Running apps or commands once on a newly created profile

jhuls
Contributor III

This is probably staring me right in the face but does anyone have a solution for launching specified commands or applications the first time an account logs in and the profile is created? It's important that this only applies to new profiles created so it would have to ignore existing account profiles.

4 REPLIES 4

mm2270
Legendary Contributor III

Well, technically the "once per user per computer" frequency option along with the "login" trigger will do this. This option was introduced in 9.8. See here. Prior to that, it was once per user (across all computers)
Just a note that you need to have the Login/Logout Hooks options enabled in your JSS for your Macs.

ShaunRMiller83
Contributor III

If you are using Casper 9.8 or higher.

You can set a trigger for "Once Per User Per Computer" and then set an execute command (under the Files and Processes menu) open -a (pathtoapplication).

Granted I can think of some "gotchas" but generally speaking I think that should do what your asking for.

jhuls
Contributor III

Wouldn't those apply to all users on a system whether the profile has been created or not?

mm2270
Legendary Contributor III

Well, actually yes, you're right. That will take place on each Mac once per account on next login. Are you saying you only want this to apply to brand new accounts, not any existing ones?

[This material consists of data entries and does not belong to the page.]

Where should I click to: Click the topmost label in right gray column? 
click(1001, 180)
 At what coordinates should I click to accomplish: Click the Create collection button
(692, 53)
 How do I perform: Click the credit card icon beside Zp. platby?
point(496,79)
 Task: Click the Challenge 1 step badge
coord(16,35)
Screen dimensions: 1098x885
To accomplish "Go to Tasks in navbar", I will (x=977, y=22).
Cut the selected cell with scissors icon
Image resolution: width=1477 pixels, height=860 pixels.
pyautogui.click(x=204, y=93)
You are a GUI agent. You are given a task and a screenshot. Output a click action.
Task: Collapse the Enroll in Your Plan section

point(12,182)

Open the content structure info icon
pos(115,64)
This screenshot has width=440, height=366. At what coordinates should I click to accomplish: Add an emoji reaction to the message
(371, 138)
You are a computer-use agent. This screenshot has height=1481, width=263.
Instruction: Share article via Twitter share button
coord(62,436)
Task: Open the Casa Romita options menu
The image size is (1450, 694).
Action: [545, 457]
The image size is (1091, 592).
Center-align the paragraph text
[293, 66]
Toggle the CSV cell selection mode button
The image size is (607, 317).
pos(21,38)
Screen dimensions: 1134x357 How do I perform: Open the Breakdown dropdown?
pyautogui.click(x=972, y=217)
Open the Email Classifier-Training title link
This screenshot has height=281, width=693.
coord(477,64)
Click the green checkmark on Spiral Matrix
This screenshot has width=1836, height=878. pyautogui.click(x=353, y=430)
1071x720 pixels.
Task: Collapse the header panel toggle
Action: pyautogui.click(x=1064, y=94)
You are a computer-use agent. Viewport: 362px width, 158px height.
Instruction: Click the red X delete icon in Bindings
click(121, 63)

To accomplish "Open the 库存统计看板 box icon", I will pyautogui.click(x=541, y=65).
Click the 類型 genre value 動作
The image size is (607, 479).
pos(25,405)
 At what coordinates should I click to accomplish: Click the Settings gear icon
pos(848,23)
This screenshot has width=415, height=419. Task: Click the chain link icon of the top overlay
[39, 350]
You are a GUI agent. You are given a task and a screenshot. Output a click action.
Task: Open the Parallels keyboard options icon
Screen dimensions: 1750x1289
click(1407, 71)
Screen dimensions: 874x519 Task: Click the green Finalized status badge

If so, thats a little tougher. You might need to do something with a more full on scripted process.
Just thinking off the top of my head here, what I might do is the following:

Create a policy either using a script or package or DMG (with FEU only enabled) that creates a hidden file within each existing user account on all your Macs as they are today. So, for example, it could be a simple preference file in the ~/Library/Preferences/ location, or a hidden file at the top of each user account's directory path.
Deploy out this policy and let it hit each machine. The DMG with FEU option enabled might actually be the easiest approach for this.

Then create a script that runs that first checks to see if this file exists. If it doesn't, run whatever commands you had intended above, or launch applications, etc. When done, you can have it (optionally) create the file it was looking for to ensure it knows it has run on this user account before.
If the file is there, simply exit instead.

Create a policy that uses this script and use "once per user per computer" as the frequency and "login" as the trigger. Make sure to use All computers as the scope.
The policy will still run at login on each account, but instead of just running the command, it will run the script, which would determine if it needs to run the command and do it if needed. Otherwise it will exit. Since you're using "once per user per computer", it won't run again for that account regardless.